"Konsen kita luas tanah yang diambil sangat luas, pantas tanah di Bogor mahal," ujar Wakil Ketua KPK Bambang Widjojanto, di Gedung KPK, Jl HR Rasuna Said, Jakarta, Kamis (8/5/2014).
Bambang menambahkan, Rachmat Yasin ditetapkan tersangka karena diduga menerima suap di kasus tersebut. Dia dikenakan pasal 12 a atau b UU Tipikor tentang gratifikasi dengan ancaman penjara 20 tahun.
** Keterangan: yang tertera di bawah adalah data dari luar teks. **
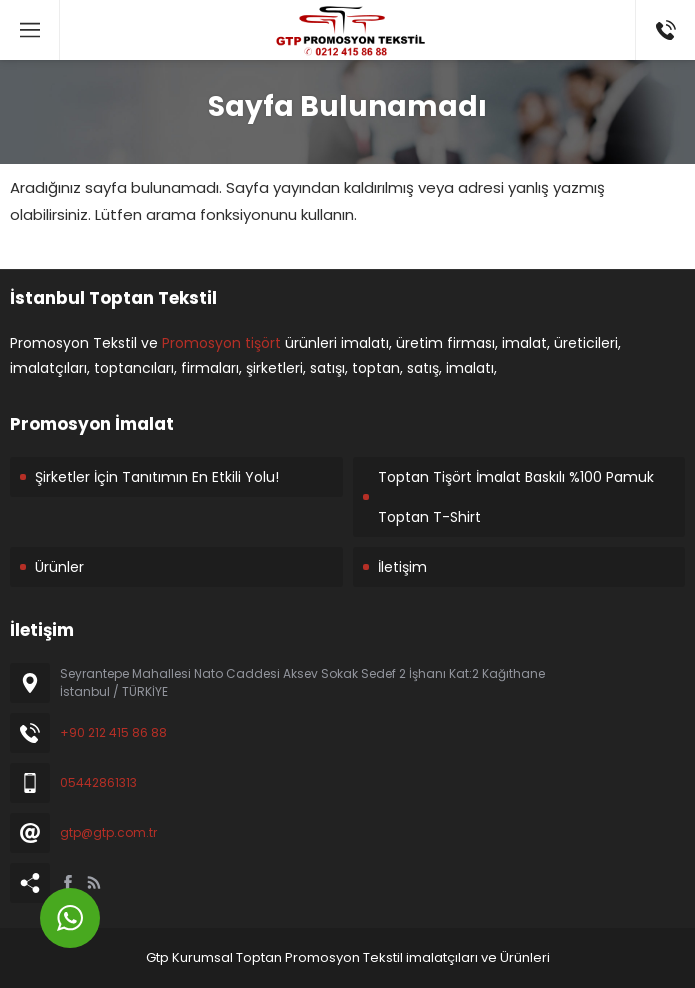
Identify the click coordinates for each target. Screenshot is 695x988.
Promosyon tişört (221, 343)
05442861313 (98, 782)
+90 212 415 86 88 (113, 732)
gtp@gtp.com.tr (108, 832)
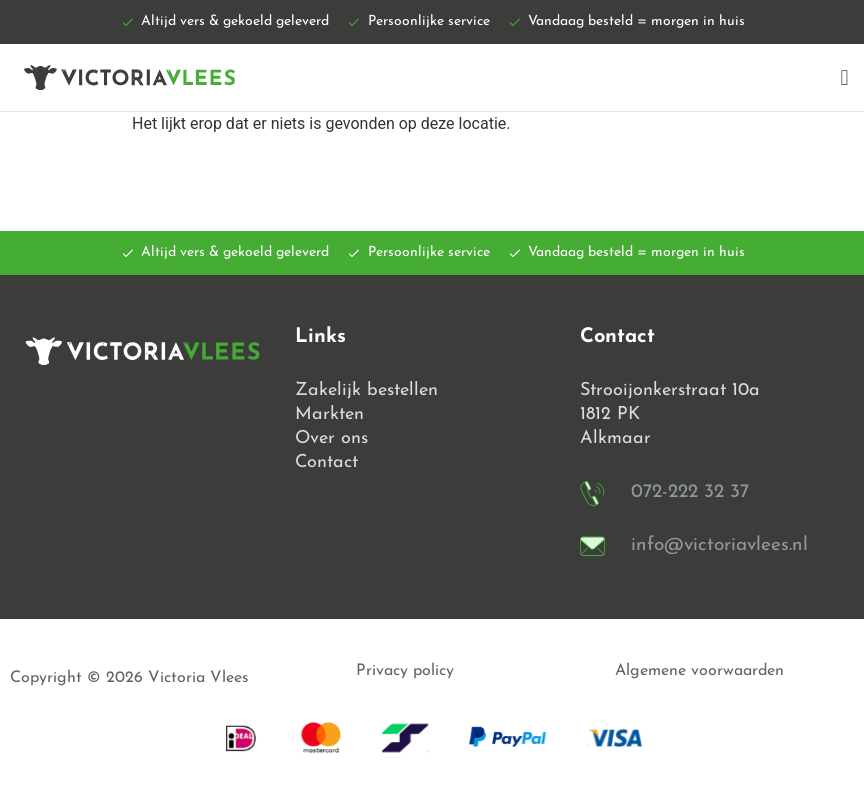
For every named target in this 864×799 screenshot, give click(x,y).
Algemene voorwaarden (699, 671)
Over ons (331, 438)
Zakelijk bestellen (366, 390)
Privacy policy (405, 671)
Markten (329, 414)
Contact (326, 462)
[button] (844, 77)
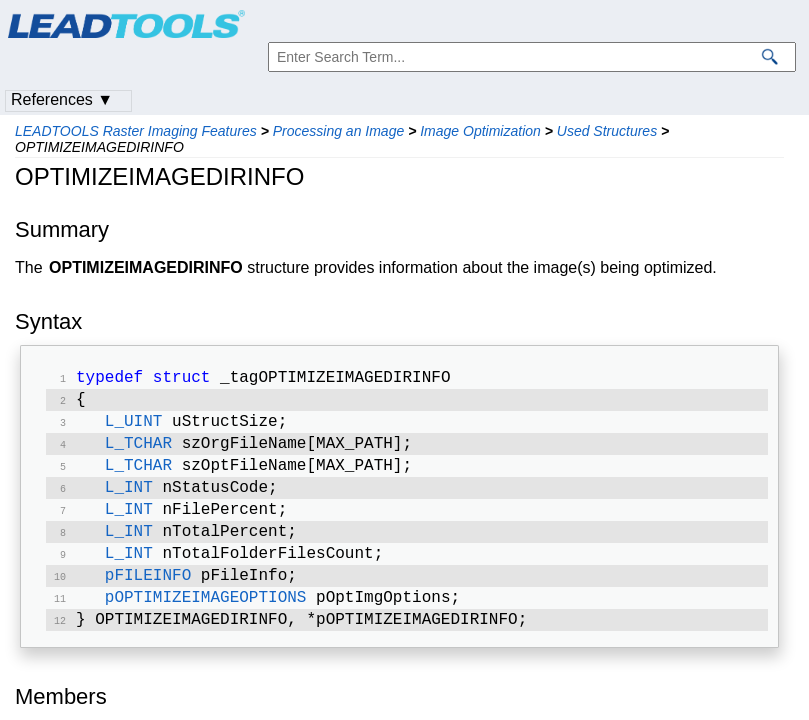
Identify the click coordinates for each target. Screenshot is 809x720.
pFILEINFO (148, 596)
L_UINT (134, 428)
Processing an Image (339, 131)
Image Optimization (480, 131)
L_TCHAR (138, 452)
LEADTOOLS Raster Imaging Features (136, 131)
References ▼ (62, 99)
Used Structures (607, 131)
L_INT (129, 500)
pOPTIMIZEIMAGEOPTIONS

"Telah terjadi penyuapan yang melibatkan RY (Bupati Bogor) sebagai tersangka penerima dalam hal melanggar pasal 12 a atau b atau pasal 5 ayat 2 atau pasal 11 UU Tipikor jo pasal 55 ayat 1 KUHP," ucap Bambang.
Selain itu, Bambang menambahkan jumlah tersangka dalam kasus ini kemungkinan bisa bertambah. Bambang menduga ada pihak lain yang terlibat kasus ini.
"Bahwa pihak yang dinyatakan sebagai tersangka tidak menutup kemungkinan adanya pihak lain jadi tersangka, ada pihak-pihak lain yang diduga terlibat," ucapnya.